▼▼▼

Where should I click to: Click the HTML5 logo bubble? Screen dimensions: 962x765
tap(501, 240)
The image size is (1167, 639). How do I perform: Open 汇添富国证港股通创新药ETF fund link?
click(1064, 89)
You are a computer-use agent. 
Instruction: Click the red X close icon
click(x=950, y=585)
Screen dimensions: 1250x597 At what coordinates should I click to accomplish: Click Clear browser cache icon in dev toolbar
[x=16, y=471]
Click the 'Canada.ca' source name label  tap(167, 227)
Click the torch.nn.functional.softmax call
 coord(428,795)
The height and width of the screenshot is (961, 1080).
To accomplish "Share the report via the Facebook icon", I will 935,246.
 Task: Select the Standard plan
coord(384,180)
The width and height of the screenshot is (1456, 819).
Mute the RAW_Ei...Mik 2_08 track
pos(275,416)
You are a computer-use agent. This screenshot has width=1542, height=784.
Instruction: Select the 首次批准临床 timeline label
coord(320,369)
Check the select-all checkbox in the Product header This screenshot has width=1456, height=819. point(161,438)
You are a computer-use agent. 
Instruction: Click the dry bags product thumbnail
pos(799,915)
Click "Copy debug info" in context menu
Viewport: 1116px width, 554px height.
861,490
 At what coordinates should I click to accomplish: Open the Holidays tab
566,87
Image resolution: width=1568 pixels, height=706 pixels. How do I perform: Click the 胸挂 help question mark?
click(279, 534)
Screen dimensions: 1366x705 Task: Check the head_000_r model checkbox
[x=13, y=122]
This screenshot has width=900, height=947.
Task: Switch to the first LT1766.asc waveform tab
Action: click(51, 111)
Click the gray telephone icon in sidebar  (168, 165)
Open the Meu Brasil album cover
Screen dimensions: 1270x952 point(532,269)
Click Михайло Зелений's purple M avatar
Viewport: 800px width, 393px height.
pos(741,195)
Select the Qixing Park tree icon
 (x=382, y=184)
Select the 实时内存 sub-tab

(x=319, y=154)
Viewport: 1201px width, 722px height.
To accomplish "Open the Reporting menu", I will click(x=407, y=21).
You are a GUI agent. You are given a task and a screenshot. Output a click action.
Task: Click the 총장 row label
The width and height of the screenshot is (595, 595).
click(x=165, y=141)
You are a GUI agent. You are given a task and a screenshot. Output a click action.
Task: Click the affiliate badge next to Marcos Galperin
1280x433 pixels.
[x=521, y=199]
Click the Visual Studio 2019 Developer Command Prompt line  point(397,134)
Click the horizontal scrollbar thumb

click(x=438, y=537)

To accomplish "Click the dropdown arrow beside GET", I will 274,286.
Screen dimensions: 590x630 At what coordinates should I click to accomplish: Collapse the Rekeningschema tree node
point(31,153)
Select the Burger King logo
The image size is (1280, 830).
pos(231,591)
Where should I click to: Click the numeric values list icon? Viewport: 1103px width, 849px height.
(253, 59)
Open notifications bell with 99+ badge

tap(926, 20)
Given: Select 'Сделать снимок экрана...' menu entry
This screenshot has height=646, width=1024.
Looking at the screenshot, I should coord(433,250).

▲▲▲

§ YOUR OBJECTIVE: Count the lines above that contain the word "Where". Reply with the number only.

§ SOLUTION TO THIS EXERCISE: 2